Families feeding their infants formula deserve support. They deserve easy access to a safe and affordable product, which we saw disrupted during the formula shortage in 2022. Hacks like using a pitcher to batch-make formula for the day so it's ready when your little one is crying can also be a game-changer (pumping families can do this, too). And they should never, ever feel guilty or questioned for formula feeding. They should know they're good parents whether they buy fancy organic formula or a generic brand.

People who pump—and many people who nurse will need to because of the aforementioned lack of paid leave—deserve information on cleaning pump parts, correct flange sizing, and safe milk storage. They also deserve a clean place to pump that isn't a closet or room that somehow always seems to be occupied for meetings, even if it's designated for pumping. (This totally happened at a previous employer of mine.)

Education for the providers educating parents (hospitals and pediatricians) on lactation management would also help. A visit from a hospital lactation consultant and a pamphlet were about all I got when trying to nurse my first while sitting in a puddle of tears.

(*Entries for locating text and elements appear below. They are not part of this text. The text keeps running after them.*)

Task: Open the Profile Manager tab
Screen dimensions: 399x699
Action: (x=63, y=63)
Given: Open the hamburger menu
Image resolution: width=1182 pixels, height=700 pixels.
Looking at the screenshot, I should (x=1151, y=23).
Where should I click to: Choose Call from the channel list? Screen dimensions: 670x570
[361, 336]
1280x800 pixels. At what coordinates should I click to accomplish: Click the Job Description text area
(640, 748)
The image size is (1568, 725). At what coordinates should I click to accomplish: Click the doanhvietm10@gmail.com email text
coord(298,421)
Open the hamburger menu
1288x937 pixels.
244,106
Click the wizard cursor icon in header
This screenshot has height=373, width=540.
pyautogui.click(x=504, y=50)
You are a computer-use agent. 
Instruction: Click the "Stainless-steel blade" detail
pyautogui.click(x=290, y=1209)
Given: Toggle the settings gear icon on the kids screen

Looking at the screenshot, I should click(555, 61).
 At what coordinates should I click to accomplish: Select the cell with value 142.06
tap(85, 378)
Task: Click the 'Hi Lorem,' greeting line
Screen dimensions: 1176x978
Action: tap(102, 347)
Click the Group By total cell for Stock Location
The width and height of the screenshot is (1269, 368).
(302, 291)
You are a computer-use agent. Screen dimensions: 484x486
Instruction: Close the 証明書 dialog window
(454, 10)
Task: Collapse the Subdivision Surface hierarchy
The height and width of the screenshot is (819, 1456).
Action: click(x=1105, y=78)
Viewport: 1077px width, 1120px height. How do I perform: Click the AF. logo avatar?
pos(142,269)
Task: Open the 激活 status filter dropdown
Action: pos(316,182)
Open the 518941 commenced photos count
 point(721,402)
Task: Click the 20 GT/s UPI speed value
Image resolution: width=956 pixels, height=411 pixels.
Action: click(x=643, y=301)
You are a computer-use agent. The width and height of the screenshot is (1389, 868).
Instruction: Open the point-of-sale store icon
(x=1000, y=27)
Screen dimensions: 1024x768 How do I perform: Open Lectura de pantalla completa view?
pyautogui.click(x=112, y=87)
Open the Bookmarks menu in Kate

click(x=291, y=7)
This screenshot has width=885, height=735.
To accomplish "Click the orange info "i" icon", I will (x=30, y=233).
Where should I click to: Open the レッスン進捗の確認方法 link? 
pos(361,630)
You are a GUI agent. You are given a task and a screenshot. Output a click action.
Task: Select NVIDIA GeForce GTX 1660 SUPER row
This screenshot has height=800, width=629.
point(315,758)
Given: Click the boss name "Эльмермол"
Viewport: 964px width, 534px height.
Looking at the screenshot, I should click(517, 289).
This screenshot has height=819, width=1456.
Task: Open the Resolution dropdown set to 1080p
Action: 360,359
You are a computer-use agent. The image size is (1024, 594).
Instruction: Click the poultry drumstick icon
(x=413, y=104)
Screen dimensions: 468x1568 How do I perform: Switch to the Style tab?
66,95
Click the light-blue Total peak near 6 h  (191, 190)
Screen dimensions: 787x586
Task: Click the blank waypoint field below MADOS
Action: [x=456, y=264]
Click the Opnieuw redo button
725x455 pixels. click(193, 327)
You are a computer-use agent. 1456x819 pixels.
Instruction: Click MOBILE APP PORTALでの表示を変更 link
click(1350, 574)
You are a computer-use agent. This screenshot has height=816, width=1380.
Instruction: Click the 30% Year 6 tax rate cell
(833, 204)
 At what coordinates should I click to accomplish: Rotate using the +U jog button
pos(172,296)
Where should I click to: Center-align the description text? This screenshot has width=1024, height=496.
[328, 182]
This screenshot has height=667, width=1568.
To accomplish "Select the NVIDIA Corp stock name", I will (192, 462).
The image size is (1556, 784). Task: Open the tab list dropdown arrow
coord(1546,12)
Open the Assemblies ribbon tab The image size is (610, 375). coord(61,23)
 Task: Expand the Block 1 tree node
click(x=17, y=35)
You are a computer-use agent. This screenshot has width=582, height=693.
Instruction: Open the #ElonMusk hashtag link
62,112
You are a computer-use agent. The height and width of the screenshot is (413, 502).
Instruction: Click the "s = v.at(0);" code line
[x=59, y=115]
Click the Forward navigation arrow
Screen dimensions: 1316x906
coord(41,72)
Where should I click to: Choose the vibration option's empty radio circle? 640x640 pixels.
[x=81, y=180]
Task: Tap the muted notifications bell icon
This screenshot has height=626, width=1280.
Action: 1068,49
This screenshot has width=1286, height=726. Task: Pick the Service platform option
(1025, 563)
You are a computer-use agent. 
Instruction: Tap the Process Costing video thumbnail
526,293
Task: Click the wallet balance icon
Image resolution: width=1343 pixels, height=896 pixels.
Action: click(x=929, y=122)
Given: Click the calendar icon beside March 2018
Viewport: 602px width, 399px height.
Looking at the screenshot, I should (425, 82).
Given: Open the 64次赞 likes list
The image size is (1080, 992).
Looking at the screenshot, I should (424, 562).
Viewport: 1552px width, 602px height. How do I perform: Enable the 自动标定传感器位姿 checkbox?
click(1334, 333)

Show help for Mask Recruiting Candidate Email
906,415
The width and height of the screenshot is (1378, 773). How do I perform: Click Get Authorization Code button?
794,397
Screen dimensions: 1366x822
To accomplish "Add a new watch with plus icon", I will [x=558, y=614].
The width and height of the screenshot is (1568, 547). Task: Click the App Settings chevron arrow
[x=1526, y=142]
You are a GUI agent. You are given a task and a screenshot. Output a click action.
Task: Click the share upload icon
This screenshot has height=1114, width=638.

Education on newborn behavior is also important (i.e., feeding every two hours is normal, and it'll be more frequent during cluster feeding stages). Nursing well into toddlerhood and beyond is biologically normal and would be more common without societal and systemic barriers. (No, you do not need to stop when they get teeth or start asking for it.) Reducing commercial-driven myths about breastfeeding, like that formula will help a baby sleep longer, is also vital.

Nursing and pumping parents deserve to know that if they really don't like it, they absolutely, positively do not have to keep going. Their babies will love them all the more for being happy and present.

Ultimately, every family deserves the appropriate information and support to feed however they choose—with confidence and peace of mind.